Görmezden gelmenin giderek zorlaştığı iklim sorunlarından kafamızı biraz sıyırabilirsek, dört mevsim yaşayan bir coğrafyada, hangi mevsimin diğerini döveceğiyle ilgili çocukça kavgalarımızı bir kenara bırakmak konusunda hemfikir olabiliriz. Yine de hayatın pek çok alanında olduğu gibi, bu da öznel bir konu ve bazılarımız, bazı mevsimleri daha çok seviyoruz. İşin açığı kış, tecrübe ettiklerimin arasında en az sevdiğim mevsim ve gerçekten bir iklim krizi gündemimizde olmasaydı, asla gelmeyen bir kış mevsimiyle mutlu mesut yaşayabilirdim. Fakat Düny memleketinin iyiliği için yine yılın o zamanı, biraz geç de olsa gelmiş bulunuyor.

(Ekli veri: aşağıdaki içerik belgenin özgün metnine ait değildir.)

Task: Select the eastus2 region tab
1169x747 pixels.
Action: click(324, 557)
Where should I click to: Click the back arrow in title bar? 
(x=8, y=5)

Bizim gibi burnunun ucunu soğuktan korumak için kırk takla atıp, bacağına beş kat battaniye saranlara ise bu mevsimde de sevecek şeyler arayıp, teselli bulmak kalıyor.

Bazı şarkıların belirli zamanlarda kulak verildiğinde daha iyi gideceğine veya bazı kitapların okunması için belirli bir zamanı beklediğine inananlardansanız, bu yazı sizin için geliyor. Çünkü bir kış şiirini, evet, yazın da büyük bir sevgiyle okuyabiliriz fakat eğer kış mevsimine vardıysak, tüm yünlü patikler adına, onunla ilgili duygularımız daha yoğun olacaktır. Biliyorum, çoğu yere kış çoktan geldi ama benim soğuk havalarla ilgili züğürt tesellisi arayışım, yaşadığım yerde ancak başladı. O zaman daha fazla uzatmadan, sizleri, ne zaman kış gelse ziyaret etmeyi boynumun borcu gibi hissettiğim şu beş şiire davet ediyorum.

Elif

İncecikten bir kar yağar,
Tozar Elif Elif diye
Deli gönül abdal olmuş,
Gezer Elif Elif diye.

Karacaoğlan

Hepinizin çok iyi bildiğine inandığım bu güzel şiirle yapıyorum açılışı. Hiçbir şey olmasa, içerisinde geçen “elif”lerin on dört kere vurguladığı üzere, Karacaoğlan’a ait olduğu düşünülüyor şiirin. Hangi Karacaoğlan derseniz, orasını ben de tam bilmiyorum.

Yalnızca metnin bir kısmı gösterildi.